Synthesis and characterization of CD133 targeted aptamer-drug conjugates for precision therapy of anaplastic thyroid cancer.

Anaplastic thyroid cancer (ATC) is an undifferentiated and highly aggressive type of thyroid cancer and is extremely resistant to standard therapies such as surgical resection and radioactive iodine therapy. Although targeted therapeutic agents including small molecule drugs and monoclonal antibodies are rapidly developed in recent years, no ATC targeted drugs are available to date; thereby, novel targeted therapies are needed to improve the outcomes of ATC patients. Aptamers are single-stranded DNA (or RNA) molecules that can selectively bind to cancer specific antigens, and aptamer-based targeted therapy has certain advantages over that based on antibodies due to its high binding affinity and low immunogenicity. Here, we identified that CD133, a cancer stem cell marker, was specifically expressed in ATC tumor tissues and cells, implying that CD133 is a potential drug target for ATC therapy. Additionally, we successfully obtained a CD133 targeted aptamer AP-1 by paired cell-based SELEX, which can precisely recognize CD133 antigen in vitro. Furthermore, the truncated AP-1-M aptamer from its precursor AP-1 has shown higher binding affinity for CD133, and specifically accumulated in anaplastic thyroid cancer FRO cell derived tumor in vivo.

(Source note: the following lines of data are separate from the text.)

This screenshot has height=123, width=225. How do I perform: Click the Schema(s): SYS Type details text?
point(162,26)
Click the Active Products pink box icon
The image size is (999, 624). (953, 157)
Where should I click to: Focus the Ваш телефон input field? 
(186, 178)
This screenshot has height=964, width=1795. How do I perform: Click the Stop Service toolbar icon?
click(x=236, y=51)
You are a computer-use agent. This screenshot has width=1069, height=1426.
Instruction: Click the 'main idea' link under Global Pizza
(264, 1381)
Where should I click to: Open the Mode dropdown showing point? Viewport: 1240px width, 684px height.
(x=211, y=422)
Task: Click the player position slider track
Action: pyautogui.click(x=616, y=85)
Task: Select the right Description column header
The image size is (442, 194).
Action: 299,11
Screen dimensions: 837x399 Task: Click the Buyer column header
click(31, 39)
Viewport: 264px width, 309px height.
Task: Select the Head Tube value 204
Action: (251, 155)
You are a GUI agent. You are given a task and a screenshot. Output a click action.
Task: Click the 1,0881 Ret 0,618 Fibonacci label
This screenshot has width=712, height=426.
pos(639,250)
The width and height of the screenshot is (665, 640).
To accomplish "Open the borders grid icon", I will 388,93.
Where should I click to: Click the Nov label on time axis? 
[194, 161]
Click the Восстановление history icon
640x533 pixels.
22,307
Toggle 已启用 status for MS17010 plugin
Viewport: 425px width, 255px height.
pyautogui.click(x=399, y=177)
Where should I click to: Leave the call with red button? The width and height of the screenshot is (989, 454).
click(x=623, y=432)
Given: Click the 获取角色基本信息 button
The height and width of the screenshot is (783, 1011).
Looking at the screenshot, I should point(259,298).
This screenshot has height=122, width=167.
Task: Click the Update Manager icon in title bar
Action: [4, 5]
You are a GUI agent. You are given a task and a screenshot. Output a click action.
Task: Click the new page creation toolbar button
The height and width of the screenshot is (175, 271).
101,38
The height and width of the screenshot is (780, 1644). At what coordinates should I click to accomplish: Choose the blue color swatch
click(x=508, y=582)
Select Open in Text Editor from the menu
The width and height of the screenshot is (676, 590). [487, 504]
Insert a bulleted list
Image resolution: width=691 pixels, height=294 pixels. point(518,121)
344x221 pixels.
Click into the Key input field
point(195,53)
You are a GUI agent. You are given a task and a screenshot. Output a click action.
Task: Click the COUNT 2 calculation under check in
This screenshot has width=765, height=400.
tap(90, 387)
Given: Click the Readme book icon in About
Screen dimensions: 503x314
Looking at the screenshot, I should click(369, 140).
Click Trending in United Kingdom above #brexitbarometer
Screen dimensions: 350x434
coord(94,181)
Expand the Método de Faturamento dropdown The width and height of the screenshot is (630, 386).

Conjugation of truncated AP-1-M with doxorubicin could dramatically inhibit CD133 positive FRO cell proliferation, induce cell apoptosis in vitro, and also suppress tumor growth in FRO cell xenograft mice in vivo. Our results clearly demonstrated that the CD133 targeted aptamer AP-1-M conjugated with anticancer drugs has potential to become a promising therapeutic approach against ATC in the near future.